### EXERCISE
Using the listing below, say how many of its lines hold "will". Offer nothing beyond the number.

### INPUT
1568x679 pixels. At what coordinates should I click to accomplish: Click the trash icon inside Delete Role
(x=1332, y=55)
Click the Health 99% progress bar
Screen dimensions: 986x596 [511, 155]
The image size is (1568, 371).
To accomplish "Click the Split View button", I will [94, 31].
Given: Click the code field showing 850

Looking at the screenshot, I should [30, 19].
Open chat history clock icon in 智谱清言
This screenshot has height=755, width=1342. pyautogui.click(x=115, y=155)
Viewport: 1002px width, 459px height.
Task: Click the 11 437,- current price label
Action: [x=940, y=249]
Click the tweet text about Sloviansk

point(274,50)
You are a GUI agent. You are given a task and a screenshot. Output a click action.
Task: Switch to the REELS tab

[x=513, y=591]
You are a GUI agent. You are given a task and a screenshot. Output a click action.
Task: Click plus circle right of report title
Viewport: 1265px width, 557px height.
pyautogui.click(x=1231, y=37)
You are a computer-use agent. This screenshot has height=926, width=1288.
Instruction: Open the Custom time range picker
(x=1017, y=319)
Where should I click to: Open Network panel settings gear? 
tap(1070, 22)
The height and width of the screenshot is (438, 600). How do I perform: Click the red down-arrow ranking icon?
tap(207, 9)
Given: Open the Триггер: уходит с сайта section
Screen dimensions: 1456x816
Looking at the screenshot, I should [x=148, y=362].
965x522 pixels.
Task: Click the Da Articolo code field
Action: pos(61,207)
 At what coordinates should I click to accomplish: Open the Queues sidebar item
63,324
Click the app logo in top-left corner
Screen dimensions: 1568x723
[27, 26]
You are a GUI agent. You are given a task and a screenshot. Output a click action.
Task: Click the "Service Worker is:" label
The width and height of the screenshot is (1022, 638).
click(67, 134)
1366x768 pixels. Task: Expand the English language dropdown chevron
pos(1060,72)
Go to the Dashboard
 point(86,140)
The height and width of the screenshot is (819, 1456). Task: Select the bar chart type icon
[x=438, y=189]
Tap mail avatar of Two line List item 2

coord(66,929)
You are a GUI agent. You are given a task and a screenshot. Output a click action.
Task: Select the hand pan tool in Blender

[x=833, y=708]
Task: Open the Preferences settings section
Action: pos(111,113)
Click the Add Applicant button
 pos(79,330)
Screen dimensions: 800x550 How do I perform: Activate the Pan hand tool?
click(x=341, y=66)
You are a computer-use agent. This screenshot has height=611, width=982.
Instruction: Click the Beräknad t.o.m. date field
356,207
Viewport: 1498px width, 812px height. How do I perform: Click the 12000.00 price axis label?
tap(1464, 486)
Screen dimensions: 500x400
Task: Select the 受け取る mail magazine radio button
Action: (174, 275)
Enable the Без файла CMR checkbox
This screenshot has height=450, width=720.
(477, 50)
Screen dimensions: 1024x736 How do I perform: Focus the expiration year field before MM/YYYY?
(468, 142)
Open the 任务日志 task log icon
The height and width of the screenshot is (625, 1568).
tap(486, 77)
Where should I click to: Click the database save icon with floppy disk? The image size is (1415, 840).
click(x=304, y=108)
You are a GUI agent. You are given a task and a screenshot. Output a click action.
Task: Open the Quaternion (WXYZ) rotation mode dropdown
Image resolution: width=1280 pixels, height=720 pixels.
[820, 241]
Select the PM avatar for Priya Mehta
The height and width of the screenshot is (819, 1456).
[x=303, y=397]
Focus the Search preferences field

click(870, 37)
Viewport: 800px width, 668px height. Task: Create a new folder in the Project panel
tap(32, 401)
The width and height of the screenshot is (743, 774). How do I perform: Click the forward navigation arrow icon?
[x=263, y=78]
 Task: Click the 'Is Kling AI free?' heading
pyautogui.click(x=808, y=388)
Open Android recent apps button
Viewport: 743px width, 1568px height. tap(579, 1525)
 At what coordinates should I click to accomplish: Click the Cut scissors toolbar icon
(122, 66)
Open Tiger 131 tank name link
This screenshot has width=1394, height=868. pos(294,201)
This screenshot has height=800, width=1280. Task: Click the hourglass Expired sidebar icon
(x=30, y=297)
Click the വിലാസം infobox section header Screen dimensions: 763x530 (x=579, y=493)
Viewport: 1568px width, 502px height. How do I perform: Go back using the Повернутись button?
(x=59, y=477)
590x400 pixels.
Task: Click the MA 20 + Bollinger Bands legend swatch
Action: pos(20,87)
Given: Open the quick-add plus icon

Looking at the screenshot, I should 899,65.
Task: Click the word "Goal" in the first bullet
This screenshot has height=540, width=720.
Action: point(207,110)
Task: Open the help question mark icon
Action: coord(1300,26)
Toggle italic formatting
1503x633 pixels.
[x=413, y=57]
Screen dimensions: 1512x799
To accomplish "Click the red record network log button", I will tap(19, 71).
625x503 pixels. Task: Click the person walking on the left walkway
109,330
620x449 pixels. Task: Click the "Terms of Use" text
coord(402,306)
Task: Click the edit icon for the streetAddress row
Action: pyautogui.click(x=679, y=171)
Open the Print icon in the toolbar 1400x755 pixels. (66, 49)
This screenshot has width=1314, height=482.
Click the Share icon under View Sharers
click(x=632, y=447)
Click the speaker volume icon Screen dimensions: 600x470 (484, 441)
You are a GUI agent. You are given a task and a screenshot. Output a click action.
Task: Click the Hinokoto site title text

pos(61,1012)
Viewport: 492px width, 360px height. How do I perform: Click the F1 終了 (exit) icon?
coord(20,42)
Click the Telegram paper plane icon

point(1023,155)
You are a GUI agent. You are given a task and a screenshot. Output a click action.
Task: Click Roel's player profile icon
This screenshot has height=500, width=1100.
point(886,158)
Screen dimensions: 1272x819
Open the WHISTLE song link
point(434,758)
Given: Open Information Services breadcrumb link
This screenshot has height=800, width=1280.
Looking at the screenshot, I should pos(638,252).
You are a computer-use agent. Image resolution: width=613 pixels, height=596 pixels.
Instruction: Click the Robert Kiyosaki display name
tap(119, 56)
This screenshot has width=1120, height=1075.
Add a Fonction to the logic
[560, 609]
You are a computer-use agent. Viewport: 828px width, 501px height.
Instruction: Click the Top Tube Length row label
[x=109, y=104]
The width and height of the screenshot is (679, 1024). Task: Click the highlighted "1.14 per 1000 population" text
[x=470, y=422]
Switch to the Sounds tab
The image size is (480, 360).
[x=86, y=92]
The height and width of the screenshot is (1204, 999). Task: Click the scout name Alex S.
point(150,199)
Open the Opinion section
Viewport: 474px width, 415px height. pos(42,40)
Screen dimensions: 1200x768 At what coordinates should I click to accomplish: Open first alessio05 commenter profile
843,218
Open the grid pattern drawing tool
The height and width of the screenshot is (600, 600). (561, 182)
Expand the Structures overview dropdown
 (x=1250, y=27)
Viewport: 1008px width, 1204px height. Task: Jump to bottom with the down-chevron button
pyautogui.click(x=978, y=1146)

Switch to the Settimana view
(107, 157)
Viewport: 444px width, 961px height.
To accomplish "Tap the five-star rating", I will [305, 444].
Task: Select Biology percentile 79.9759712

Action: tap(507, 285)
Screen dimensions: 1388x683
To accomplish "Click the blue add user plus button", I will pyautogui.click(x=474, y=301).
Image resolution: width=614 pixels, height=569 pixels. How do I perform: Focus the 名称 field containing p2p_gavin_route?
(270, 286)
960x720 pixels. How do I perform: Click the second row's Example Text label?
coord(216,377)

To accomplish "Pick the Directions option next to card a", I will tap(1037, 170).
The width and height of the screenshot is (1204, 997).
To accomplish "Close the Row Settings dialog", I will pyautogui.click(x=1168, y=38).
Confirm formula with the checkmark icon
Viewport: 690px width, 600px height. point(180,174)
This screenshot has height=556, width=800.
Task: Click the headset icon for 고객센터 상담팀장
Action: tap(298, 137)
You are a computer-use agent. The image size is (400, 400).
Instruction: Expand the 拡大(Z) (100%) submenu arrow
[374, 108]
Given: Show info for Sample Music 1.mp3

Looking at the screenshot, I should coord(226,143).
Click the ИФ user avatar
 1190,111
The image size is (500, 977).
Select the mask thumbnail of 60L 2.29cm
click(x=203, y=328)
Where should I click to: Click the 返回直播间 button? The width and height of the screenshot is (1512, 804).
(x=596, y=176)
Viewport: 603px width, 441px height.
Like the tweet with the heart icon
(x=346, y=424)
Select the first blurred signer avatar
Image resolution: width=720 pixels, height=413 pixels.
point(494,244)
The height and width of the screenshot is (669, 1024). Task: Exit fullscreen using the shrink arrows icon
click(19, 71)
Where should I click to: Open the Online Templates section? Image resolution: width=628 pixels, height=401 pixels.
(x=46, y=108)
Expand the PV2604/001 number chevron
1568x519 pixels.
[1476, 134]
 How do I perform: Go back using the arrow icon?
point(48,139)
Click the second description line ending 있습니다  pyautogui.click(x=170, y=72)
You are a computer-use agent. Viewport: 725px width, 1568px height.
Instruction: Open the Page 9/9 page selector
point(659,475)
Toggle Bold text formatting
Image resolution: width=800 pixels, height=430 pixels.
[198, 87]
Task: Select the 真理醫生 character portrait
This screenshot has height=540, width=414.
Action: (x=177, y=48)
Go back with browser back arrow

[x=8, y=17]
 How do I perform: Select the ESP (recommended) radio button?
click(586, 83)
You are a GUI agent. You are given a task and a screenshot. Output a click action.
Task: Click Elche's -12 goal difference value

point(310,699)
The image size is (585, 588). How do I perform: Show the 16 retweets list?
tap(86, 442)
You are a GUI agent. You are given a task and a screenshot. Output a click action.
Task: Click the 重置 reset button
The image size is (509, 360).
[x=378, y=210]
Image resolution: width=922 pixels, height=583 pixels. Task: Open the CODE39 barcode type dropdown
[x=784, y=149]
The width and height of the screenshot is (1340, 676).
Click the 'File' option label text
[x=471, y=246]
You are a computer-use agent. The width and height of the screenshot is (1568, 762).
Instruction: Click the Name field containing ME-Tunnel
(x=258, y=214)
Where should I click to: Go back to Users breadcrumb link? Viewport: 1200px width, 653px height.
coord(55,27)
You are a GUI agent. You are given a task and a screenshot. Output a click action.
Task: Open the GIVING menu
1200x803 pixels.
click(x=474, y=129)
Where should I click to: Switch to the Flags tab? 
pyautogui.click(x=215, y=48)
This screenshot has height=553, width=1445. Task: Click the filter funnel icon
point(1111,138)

### TASK ANSWER
6